A Bayesian framework for measuring association and its application to emotional dynamics in Web discourse
Henrique S. Xavier, Diogo Cortiz, Mateus Silvestrin, Ana Luísa Freitas, Letícia Yumi Nakao Morello, Fernanda Naomi Pantaleão, Gabriel Gaudencio do Rêgo
TL;DR
The paper tackles the challenge of measuring association between categorical variables in web-scale data while providing uncertainty quantification. It introduces a Bayesian multinomial-Dirichlet framework that yields a posterior for the added-value measure $\Delta P(A,B)$ via MCMC, unifying association detection with strength estimation. The BRASS implementation demonstrates robust inference on simulated data and reveals meaningful emotion co-occurrences, oppositions, and hierarchical relations in 4,613 Portuguese tweets across 30 emotion categories.
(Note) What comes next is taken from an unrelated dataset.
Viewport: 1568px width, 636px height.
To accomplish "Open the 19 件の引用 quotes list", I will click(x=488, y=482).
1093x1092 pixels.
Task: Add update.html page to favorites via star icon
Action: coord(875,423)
The approach offers a principled tool for sentiment and discourse analysis on social media, trading off speed for rigorous probabilistic interpretation and significance assessment.
Abstract
This paper introduces a Bayesian framework designed to measure the degree of association between categorical random variables. The method is grounded in the formal definition of variable independence and is implemented using Markov Chain Monte Carlo (MCMC) techniques. Unlike commonly employed techniques in Association Rule Learning, this approach enables a clear and precise estimation of confidence intervals and the statistical significance of the measured degree of association. We applied the method to non-exclusive emotions identified by annotators in 4,613 tweets written in Portuguese. This analysis revealed pairs of emotions that exhibit associations and mutually opposed pairs. Moreover, the method identifies hierarchical relations between categories, a feature observed in our data, and is utilized to cluster emotions into basic-level groups.